Optoma HD25-LV Projector - Appearance
The Optoma HD25-LV projector is one of the smaller home theater projectors out there. It’s finished in a shiny white case. Although generally rectangular looking, it does have some style, with curved corners and a sloping front. I’d say it has some flair. Naturally though, what almost all of us care about is how it looks with the “lights off, and the image on.” Still small and sort of cute may have a mitigating affect relating to the “spouse factor.” (I’ve been advised that “wife factor” is no longer Politically Correct?) The zoom lens is offset to the right side (looking from the front). Control Panel is on the top, As is the zoom ring for the lens. All the Inputs and connectors are located in the back. That lens is a 1.2:1 manual zoom.
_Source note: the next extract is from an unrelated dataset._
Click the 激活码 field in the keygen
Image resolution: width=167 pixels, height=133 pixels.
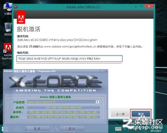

That’s typical minimal placement flexibility for low cost DLP projectors, but far less than competing, but a bit more expensive 3LCD projectors which typically have lenses sporting anywhere from 1.5:1, to as much as 2:1 which is truly great placement flexibility. The main exhaust vent is located on the front – left side. It blows hot air forward to the right. You probably don’t want to be sitting 2 feet forward of the projector and 2 feet to the right. It will get toasty right there.
HD25-LV Control Panel
The control panel is on top towards the back.
From the left: Source and Menu buttons, then the navigation area with four arrow keys in a circle, and the Enter button in the center. On the right is the power switch (one for On, two for Off).
HD25-LV Projector - Input/Output
Click to Enlarge. So Close.
The HD25-LV has what you expect for an entry level or near entry level 1080p projector, and then some. The HD25-LV shows it’s “cross-over” tendencies with extra inputs that are more typical of business or education projectors. No matter, at the end of the day, it’s got more interfacing than most projectors it competes with.
Starting at the left, there’s a mouse or service port of the USB variety, followed by two HDMI 1.4a inputs (1.4a needed for Blu-ray 3D). Next comes a composit input, and two computer inputs (which can be component videos. There’s also a monitor out, and a serial port for command and control. There are also two sets of audio inputs, as well as a stereo audio out. Finally there’s the VESA port for RF 3D. A RF transmitter (optional) plugs in there.